Anne Pender Launch Speach for Michael Sharkey’s Another Fine Morning in Paradise, 20 April 2012, Armidale Art Society Gallery, Beardy Street Armidale.

It is a pleasure and a privilege to be here this evening to launch Michael Sharkey’s latest collection of poems, Another Fine Morning in Paradise. I believe this is Michael’s thirteenth volume of poetry. And true to form, Michael has supplied me with some intriguing, and rather detailed notes on one of the poems ‘Where the Bunyip Builds its Nest’.

But more about that in a few minutes. I’d like to dedicate this celebration to the memory of Bruce Bennett who died last Friday and who was a life-long supporter of Australian literature. Bruce wrote many fine essays about poetry and he was a fan of Michael’s work too.

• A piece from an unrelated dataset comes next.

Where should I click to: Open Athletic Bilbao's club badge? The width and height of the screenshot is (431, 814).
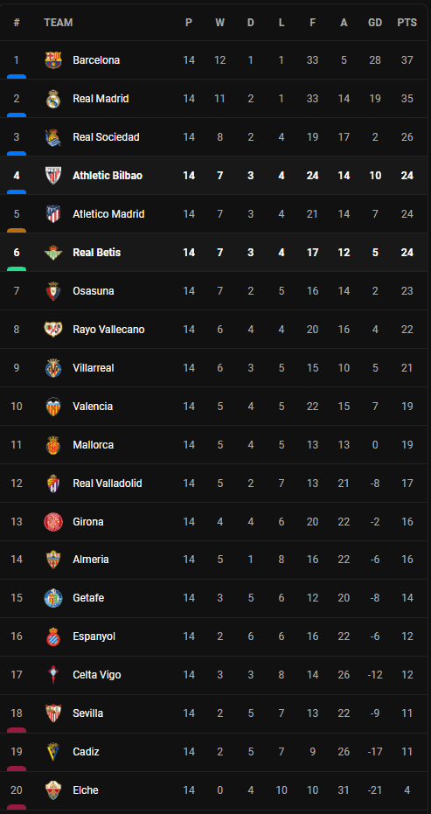tap(53, 176)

The marvelously ironic title of this collection, Another Fine Morning in Paradise, immediately suggests satire, mischief and joy. All of these things are present and abundant in this collection. I have enjoyed reading these poems immensely. There is pleasure awaiting you in reading this poetry – intense pleasure. But there is a sting in this poetry and you won’t get off lightly. The poems on these silky pages will prick you, prod you and pin you to your seat. Have a look at the one called ‘And Afterwards’: no one is spared in this assault on funerary customs and the way we speak of the dead….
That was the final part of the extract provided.